The final target for an OpenBSD install on the net4521 is a CompactFlash card. However during development it would be inefficient to continually update the image, plus CF has a limited number of writes per sector. A better solution is to boot over the network.

The network boot sequence is documented in diskless(8) which is a good starting point. However the process described there is geared towards booting Unix servers, booting on Intel machines is potentially a bit different:

The network card loads a built in PXE loader
The PXE loader gets an IP address and boot loader from DHCP
The boot loader downloads the OpenBSD kernel via TFTP
The kernel boots and mounts its root and swap on NFS
From that point the system boots as usual.

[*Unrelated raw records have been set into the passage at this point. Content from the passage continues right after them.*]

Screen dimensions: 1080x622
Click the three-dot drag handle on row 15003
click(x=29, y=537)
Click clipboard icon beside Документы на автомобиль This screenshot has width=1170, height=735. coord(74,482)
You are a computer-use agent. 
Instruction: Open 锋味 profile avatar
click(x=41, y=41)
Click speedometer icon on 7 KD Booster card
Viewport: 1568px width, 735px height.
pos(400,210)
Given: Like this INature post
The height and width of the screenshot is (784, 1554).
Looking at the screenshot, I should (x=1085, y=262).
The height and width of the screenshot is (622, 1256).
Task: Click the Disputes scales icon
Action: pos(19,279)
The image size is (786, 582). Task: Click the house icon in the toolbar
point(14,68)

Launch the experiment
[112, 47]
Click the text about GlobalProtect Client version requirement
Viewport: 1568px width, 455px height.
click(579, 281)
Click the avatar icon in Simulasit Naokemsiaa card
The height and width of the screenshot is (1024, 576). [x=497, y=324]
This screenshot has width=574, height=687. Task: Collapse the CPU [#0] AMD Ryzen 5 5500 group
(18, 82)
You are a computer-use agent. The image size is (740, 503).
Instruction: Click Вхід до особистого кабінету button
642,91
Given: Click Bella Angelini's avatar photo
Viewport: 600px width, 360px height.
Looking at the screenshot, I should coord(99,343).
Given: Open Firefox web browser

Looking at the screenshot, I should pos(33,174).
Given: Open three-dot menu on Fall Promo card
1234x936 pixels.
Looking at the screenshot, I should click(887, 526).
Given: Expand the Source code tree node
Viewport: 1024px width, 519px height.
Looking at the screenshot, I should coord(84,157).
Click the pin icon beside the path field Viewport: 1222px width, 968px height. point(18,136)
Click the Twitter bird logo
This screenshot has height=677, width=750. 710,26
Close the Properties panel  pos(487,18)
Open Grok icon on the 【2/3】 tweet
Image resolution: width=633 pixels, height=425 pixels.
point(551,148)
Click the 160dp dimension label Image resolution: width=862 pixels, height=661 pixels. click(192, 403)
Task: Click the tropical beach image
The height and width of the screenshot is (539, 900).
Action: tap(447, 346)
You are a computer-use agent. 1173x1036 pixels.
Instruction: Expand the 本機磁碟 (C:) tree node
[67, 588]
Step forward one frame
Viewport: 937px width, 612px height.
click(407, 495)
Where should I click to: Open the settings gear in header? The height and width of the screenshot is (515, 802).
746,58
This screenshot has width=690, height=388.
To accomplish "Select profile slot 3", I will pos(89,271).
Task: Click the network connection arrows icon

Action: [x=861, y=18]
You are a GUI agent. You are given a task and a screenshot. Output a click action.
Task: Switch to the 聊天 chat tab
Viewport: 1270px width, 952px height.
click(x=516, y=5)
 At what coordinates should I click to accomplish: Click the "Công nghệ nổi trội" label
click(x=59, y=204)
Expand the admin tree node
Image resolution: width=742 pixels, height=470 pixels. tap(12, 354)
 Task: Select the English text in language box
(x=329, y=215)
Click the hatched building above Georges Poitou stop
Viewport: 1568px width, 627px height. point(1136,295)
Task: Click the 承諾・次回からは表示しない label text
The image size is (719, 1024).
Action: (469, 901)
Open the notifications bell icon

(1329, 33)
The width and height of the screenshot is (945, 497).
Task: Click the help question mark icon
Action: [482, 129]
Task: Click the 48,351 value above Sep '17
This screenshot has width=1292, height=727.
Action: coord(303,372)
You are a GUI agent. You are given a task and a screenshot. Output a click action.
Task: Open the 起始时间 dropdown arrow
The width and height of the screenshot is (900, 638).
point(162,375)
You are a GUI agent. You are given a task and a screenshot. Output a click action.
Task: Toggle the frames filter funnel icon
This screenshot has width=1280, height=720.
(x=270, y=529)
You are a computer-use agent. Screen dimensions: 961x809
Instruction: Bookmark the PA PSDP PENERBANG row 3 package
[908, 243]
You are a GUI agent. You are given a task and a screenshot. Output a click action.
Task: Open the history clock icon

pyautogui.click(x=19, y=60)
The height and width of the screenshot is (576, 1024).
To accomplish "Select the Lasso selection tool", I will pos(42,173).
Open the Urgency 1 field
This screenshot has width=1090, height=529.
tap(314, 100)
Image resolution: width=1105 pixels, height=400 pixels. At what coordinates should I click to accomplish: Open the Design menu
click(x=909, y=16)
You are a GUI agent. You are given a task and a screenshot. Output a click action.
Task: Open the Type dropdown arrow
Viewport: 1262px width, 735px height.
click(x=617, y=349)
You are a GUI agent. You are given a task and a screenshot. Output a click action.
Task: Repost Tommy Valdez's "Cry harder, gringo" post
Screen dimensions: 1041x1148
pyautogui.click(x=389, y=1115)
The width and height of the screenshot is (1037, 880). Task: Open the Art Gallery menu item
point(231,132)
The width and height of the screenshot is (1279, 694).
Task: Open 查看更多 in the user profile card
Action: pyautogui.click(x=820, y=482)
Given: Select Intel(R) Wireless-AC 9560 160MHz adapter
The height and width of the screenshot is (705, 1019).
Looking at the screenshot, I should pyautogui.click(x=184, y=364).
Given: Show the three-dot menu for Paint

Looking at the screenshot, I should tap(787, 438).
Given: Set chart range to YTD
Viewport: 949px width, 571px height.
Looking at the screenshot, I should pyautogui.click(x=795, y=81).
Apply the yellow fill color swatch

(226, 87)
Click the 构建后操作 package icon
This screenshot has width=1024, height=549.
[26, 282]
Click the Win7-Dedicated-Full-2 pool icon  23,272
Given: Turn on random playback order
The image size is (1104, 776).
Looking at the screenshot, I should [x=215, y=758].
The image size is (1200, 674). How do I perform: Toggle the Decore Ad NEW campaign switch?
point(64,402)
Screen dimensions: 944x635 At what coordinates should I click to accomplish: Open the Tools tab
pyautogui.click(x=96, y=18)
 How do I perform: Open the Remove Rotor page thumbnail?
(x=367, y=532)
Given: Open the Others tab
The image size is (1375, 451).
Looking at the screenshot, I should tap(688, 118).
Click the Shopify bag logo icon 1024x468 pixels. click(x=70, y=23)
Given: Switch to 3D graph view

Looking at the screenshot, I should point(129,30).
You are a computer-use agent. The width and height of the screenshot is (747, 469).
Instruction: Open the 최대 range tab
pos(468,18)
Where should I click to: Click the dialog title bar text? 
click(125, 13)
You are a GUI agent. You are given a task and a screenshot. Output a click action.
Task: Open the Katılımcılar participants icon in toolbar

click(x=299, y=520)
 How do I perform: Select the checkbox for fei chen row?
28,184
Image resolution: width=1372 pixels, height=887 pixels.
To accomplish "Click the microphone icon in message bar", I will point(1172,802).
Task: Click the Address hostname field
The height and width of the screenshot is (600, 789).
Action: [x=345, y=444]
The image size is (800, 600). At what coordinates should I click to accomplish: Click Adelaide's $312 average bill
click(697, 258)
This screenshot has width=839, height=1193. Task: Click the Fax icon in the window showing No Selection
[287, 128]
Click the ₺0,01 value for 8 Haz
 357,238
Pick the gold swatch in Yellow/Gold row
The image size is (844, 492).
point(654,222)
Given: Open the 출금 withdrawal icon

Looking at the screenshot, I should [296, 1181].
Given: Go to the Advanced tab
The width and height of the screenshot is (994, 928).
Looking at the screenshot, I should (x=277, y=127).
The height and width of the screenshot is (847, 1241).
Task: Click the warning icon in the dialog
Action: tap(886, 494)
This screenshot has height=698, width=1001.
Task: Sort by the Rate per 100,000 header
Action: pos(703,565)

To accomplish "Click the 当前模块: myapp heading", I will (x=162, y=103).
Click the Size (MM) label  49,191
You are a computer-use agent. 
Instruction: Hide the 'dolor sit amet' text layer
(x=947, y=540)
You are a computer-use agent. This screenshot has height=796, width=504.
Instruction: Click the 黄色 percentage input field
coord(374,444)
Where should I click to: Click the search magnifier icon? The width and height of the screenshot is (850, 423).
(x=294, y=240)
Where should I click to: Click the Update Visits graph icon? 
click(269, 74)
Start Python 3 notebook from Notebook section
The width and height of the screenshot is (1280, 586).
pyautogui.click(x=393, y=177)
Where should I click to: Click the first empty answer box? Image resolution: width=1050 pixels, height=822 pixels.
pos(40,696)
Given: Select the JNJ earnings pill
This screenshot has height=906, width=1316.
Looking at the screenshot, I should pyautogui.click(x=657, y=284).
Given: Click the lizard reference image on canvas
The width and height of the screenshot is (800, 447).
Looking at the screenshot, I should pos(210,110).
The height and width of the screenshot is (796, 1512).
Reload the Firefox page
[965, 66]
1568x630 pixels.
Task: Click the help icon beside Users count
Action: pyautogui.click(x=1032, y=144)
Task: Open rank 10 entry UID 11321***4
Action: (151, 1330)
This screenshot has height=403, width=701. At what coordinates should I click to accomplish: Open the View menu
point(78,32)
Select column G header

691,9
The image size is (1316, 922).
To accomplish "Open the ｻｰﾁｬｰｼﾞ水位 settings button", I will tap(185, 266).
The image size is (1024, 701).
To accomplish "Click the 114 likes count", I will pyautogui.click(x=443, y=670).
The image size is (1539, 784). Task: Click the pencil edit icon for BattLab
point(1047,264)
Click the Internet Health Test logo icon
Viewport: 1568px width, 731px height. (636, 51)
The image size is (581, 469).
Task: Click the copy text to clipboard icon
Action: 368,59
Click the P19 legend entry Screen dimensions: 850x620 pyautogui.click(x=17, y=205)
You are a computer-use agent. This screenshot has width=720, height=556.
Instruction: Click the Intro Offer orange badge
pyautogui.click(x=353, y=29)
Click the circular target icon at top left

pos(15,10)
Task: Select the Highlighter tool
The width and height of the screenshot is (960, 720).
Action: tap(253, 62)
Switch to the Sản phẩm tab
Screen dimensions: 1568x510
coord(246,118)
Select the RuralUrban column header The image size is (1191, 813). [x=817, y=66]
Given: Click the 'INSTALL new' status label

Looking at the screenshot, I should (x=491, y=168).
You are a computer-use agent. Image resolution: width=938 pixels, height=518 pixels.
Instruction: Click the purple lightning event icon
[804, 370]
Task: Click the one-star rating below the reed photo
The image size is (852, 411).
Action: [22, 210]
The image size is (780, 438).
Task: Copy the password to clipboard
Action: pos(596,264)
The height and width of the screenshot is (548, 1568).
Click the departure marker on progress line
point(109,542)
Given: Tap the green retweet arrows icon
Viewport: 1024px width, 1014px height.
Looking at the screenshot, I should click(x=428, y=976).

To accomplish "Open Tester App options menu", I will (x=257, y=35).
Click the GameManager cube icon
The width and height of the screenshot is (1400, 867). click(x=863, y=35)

Firmware and the Boot Loader

i386 compatible PCs have a very primitive firmware, the BIOS, which usually doesn't support advanced features like network booting. However Intel developed a proprietary booting solution called PXE. Some network cards come with a PXE loader in ROM and those cards can boot an operating system from the network. Naturally, the Soekris also supports PXE and so will load the boot loader from the network

Since version 3.5 OpenBSD has come with a PXE boot loader called pxeboot. Prior to that you needed a third party boot loader like grub, an older version of this page describes how to use it.

pxeboot

In order to find an operating system's boot loader the PXE loader consults a DHCP server. The DHCP server must be configured to not only give out an IP address but also the boot loader. This is done simply by adding a "filename" option to dhcpd.conf:

      shared-network WIRED-NET {
      option domain-name-servers 192.168.1.1;

      subnet 192.168.1.0 netmask 255.255.255.0 {
        option routers 192.168.1.1;
       
        filename "pxeboot";
       
        range 192.168.1.100 192.168.1.254;
      }
   
The PXE loader will retrieve the specified filename via TFTP and execute it.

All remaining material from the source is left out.